È stata una delle new entry nella nuova segreteria nazionale del Pd di Matteo Renzi, che l’ha fortemente voluta. L’ha portata con sé nella delegazione alla Casa Bianca in veste di esempio “dell’eccellenza italiana” quando Obama era ancora presidente e l’ha sempre citata come amministratrice-simbolo dell’emergenza immigrazione in Italia. Ma Giusi Nicolini, sindaco di Lampedusa e vincitrice del Premio Unesco per la Pace, esce sconfitta da queste amministrative. Non si presentava con il Pd perché nell’isola il partito è spaccato, e si era quindi candidata con una lista civica.

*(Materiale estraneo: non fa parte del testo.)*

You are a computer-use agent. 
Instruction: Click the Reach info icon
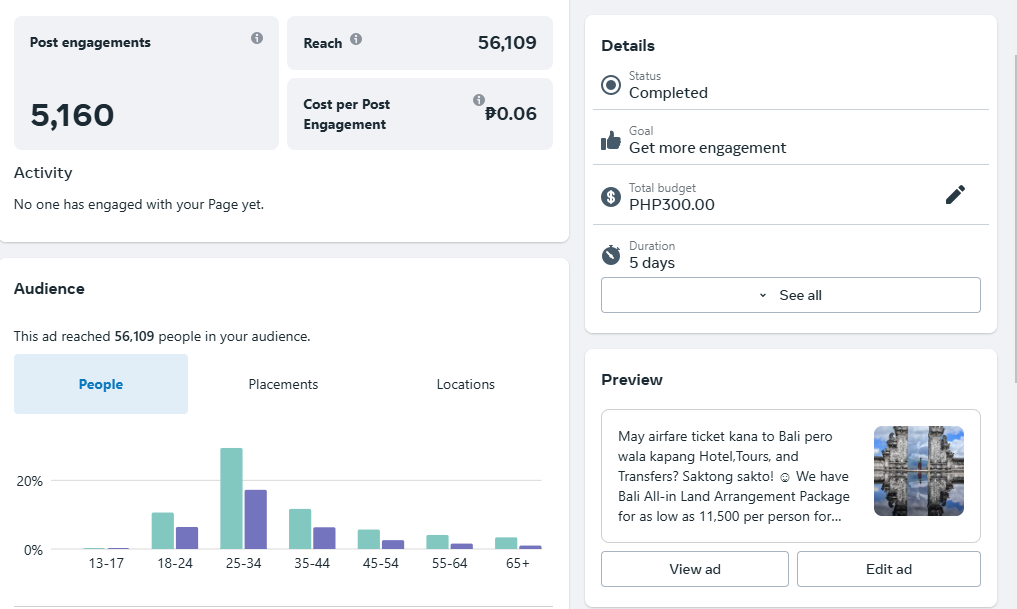tap(356, 40)
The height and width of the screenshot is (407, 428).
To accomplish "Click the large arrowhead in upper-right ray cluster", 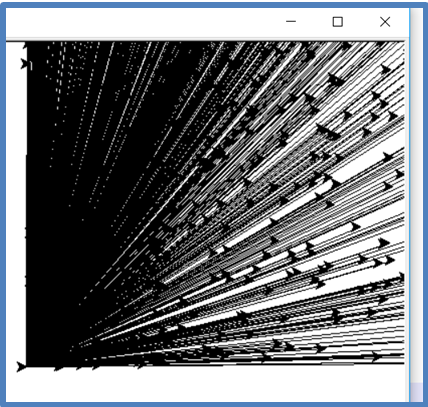I will click(x=328, y=132).
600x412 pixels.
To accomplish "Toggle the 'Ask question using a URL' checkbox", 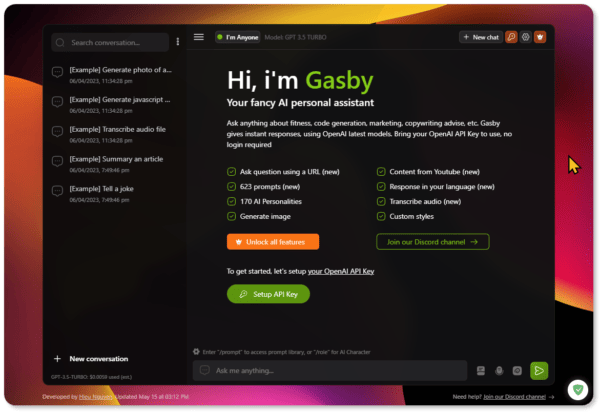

Ma è arrivata terza, dietro a Salvatore Martello, detto ‘Totò’ e Filippo Mannino.

Martello con 1.566 voti ridiventa sindaco di Lampedusa e Linosa dopo quindici anni, visto che è stato primo cittadino per due legislature fino al 2001. Mannino, che andrà all’opposizione, ha raggiunto il traguardo dei 1.116 voti. Solo 908 invece per l’attuale prima cittadina, che non è riuscita ad avere consiglieri di opposizione. Quarta ed ultima la ex senatrice, Angela Maraventano della Lega nord che è riuscita a racimolare appena 231 voti. Le operazioni di spoglio, che è proceduto molto lentamente, si sono svolte per tutta la notte dal momento che i vari rappresentanti di lista hanno voluto controllare minuziosamente tutte le schede rallentando così le operazioni.